ANCOR is sharing this item by Politico Pro as an update on this previous article because of its relevance to our members in their function as employers.
OVERTIME: DOL's final overtime rule wrapped up review at the White House budget office Friday, so the regulation will likely be released very soon. The proposed version of the rule would set the salary ceiling under which virtually all workers must be paid time-and-a-half whenever their workweek exceeds 40 hours at $35,308 (up from the current $23,660.)
The proposal would extend overtime eligibility to 1.1 million additional workers, but that's significantly fewer than the 4.2 million who would have become eligible under an Obama-era version of the rule that a federal judge in Texas blocked shortly before it was to take effect in December 2016. The Trump administration proposal directs DOL to update the threshold at its discretion every four years, dropping a provision in the Obama administration rule that set a formula for the threshold to rise automatically with inflation.
The final rule may have some changes from the proposed version based on public comments. The agency will also have to respond to advocacy groups and Democrats' written concerns that the rule doesn't go far enough to protect workers as the one that was previously on the books.

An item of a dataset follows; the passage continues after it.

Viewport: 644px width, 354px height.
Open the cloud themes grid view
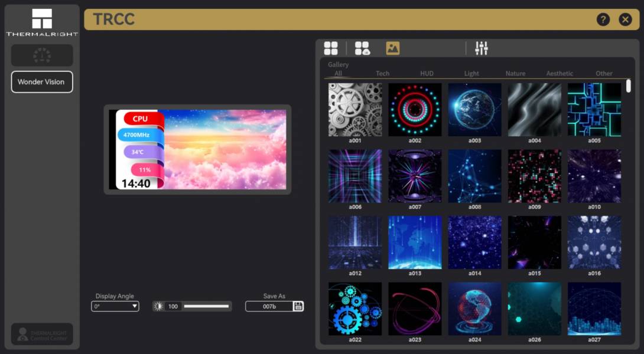coord(362,48)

Some 16 state attorneys general urged DOL not to move forward on the proposal arguing that it would make difficult to enforce state labor laws. They said raising the ceiling only to $35,308 would "expose millions of workers" to being misclassified as exempt from overtime protections. The AGs from New York, California, D.C., Maryland, and others states said that's because significant flaws in the "duties test" make it comparatively easy for an employer to claim a low-wage worker's job is sufficiently managerial to deny that worker overtime pay.
We'll see what DOL says in the final rule.